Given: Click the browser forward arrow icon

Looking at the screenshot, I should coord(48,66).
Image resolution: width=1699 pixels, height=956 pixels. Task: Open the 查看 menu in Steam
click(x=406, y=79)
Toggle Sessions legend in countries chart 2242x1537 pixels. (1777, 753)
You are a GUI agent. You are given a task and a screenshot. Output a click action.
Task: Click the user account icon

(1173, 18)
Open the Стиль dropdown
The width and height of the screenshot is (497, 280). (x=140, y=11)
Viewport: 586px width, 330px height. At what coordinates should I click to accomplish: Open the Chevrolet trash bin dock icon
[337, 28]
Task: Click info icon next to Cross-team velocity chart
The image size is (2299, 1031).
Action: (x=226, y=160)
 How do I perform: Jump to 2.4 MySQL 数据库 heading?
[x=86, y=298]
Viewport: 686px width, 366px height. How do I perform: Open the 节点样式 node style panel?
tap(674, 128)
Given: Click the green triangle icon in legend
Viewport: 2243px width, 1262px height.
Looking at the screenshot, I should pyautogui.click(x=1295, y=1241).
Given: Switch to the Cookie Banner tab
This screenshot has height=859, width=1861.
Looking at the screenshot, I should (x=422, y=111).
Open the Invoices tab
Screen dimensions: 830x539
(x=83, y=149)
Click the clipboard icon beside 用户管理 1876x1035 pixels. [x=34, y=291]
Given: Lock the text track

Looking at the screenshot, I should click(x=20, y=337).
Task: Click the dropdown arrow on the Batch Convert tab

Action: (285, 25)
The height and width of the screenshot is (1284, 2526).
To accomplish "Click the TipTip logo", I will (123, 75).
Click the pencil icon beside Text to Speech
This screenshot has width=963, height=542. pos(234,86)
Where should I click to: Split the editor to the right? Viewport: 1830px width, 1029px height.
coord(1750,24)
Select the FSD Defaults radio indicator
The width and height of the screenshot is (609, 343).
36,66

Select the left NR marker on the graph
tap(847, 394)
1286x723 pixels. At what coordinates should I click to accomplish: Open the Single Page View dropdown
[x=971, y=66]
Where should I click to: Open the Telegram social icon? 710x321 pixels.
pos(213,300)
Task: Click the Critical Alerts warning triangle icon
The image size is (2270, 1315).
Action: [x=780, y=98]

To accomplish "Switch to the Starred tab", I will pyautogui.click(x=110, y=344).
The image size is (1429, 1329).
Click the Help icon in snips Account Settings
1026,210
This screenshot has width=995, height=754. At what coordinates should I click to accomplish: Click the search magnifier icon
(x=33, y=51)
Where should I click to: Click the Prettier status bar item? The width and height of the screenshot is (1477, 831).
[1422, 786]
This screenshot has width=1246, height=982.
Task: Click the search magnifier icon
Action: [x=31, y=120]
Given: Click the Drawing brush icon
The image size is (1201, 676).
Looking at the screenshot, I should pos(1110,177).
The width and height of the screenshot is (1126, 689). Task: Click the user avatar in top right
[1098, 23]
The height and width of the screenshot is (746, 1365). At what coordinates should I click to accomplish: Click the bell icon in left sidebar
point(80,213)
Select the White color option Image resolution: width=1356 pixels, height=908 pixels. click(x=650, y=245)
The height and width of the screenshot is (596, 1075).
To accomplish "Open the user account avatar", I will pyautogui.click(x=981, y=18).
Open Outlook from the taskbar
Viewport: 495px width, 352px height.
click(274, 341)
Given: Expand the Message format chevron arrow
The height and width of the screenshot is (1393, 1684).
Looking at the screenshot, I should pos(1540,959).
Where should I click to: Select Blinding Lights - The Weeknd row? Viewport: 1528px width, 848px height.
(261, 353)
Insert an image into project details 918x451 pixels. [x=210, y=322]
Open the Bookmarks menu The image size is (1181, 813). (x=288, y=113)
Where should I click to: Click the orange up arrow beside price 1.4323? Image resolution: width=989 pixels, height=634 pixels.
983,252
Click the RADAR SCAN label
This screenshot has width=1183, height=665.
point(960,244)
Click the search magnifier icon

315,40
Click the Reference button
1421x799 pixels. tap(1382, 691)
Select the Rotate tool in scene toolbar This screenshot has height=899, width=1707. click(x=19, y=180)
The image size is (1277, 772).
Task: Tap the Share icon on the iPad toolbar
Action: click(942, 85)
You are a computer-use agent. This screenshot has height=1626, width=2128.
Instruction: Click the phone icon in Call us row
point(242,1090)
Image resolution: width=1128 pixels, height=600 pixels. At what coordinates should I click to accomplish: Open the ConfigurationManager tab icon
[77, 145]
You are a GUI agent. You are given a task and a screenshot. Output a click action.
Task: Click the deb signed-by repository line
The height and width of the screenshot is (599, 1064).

· · · ·

Activity: Among the entries above, find every line holding "will" and copy it.

Answer:
To accomplish "Click the TipTip logo", I will (123, 75).
To accomplish "Switch to the Starred tab", I will pyautogui.click(x=110, y=344).
To accomplish "Open the user account avatar", I will pyautogui.click(x=981, y=18).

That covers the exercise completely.